What I do may be something you might want to try, maybe as a last resort.
I format my drive into 2 partitions, a C: (30 gigs for Vista, 15 gigs for any other windows) and a D: with all the rest of the hard drive space. The C: partition gives me enough room for Windows, the few apps I install into C:\Program Files, and enough additional space to save pretty much any file on my desktop. The D: drive is where I put everything; 'specially programs. Programs that I have to install get put into D:\ProgNew, programs that can just be unzipped get put into D:\ProgNoInst. After a format pretty much all the programs in ProgNoInst will continue to work as if nothing happened. I'll also change the name of the ProgNew folder to ProgOld. Then I'll go through ProgOld and delete any program that I'm no longer interested in using.
After I install a program that I had installed before I'll use Beyond Compare to compare the New with the Old. If there's file differences, specially in .ini files, I'll selectively transfer the Old stuff to the New stuff.
Sometimes after a format I'll rename the ProgNew folder to ProgKeep. Then I'll try every program I'm still interested in and see if any still work.

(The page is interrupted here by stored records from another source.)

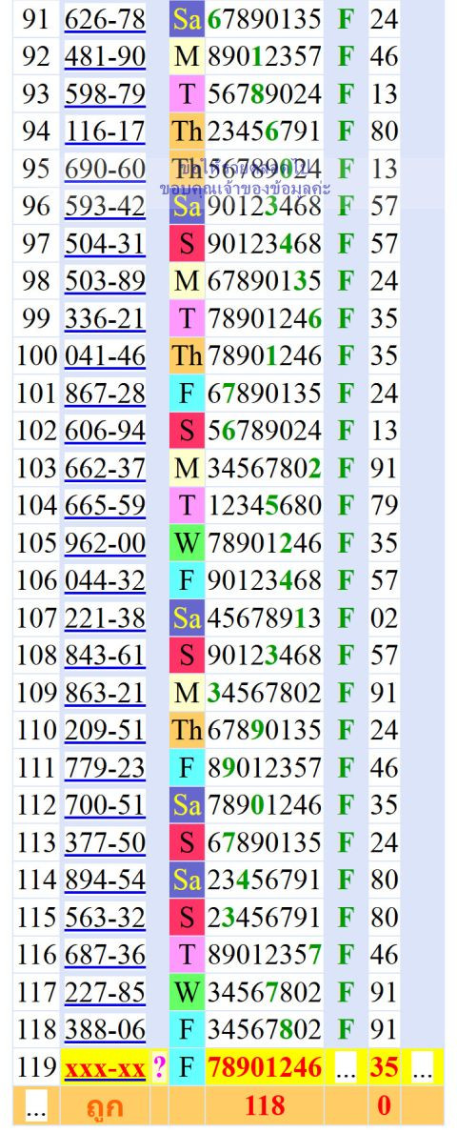Select the highlighted number 78901246
Image resolution: width=457 pixels, height=1133 pixels.
pyautogui.click(x=265, y=1067)
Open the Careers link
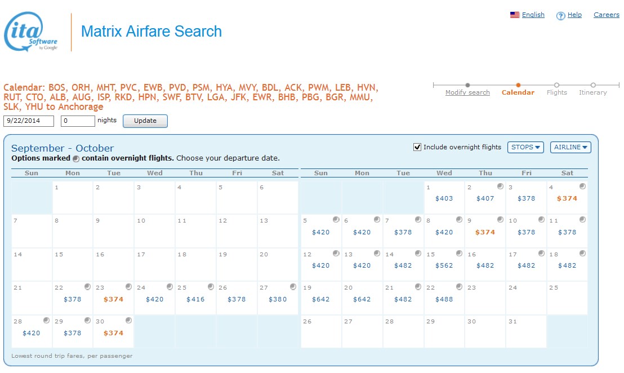Screen dimensions: 624x373 (x=607, y=15)
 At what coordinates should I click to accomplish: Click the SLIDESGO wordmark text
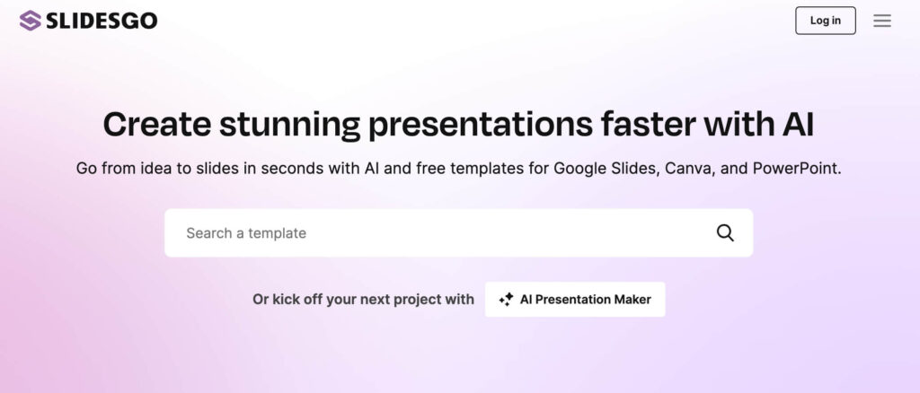coord(102,21)
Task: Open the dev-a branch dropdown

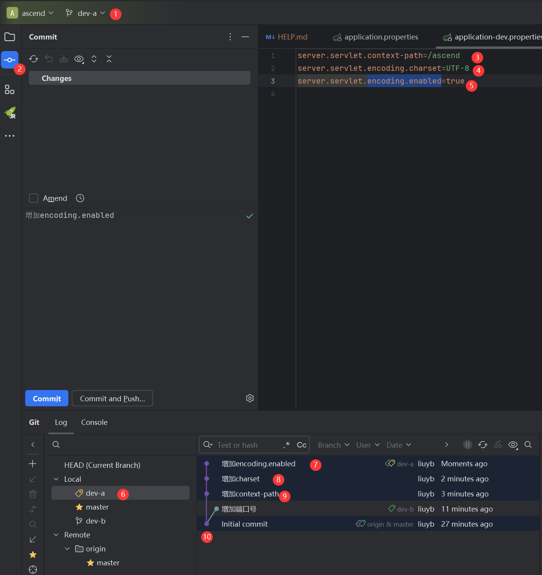Action: tap(86, 13)
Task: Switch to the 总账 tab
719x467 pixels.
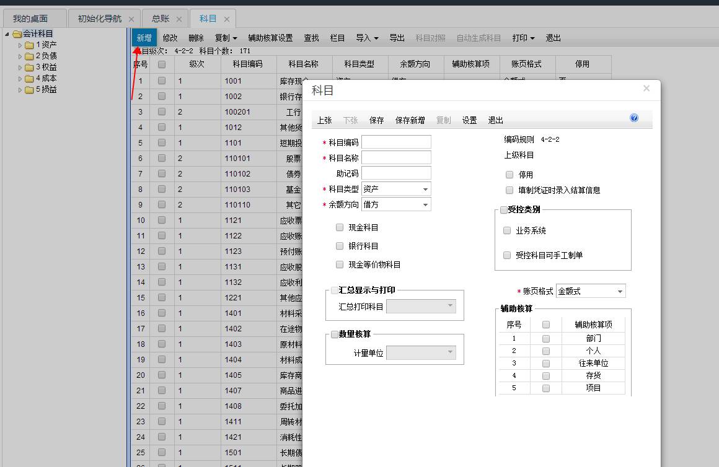Action: click(160, 18)
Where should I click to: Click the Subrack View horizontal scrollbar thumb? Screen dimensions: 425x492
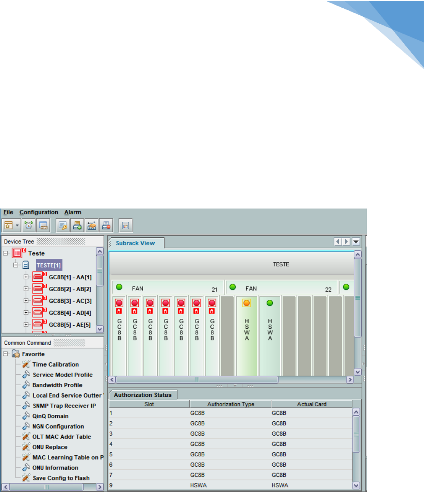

Any that do I'll leave in the ProgKeep folder for easy future formatting.
The first couple times going through this process takes a little extra time, but after a while I build up a collection of software that I don't need to worry about getting messed up if Windows decides to take a crap on me. I suppose it would be easy enough to backup all the -non-install- programs periodically to help protect against a HDD failure or something.
NixSaver looks like a very good solution for other software that must be installed though. justice, what do you mean by "Opera only" in that table?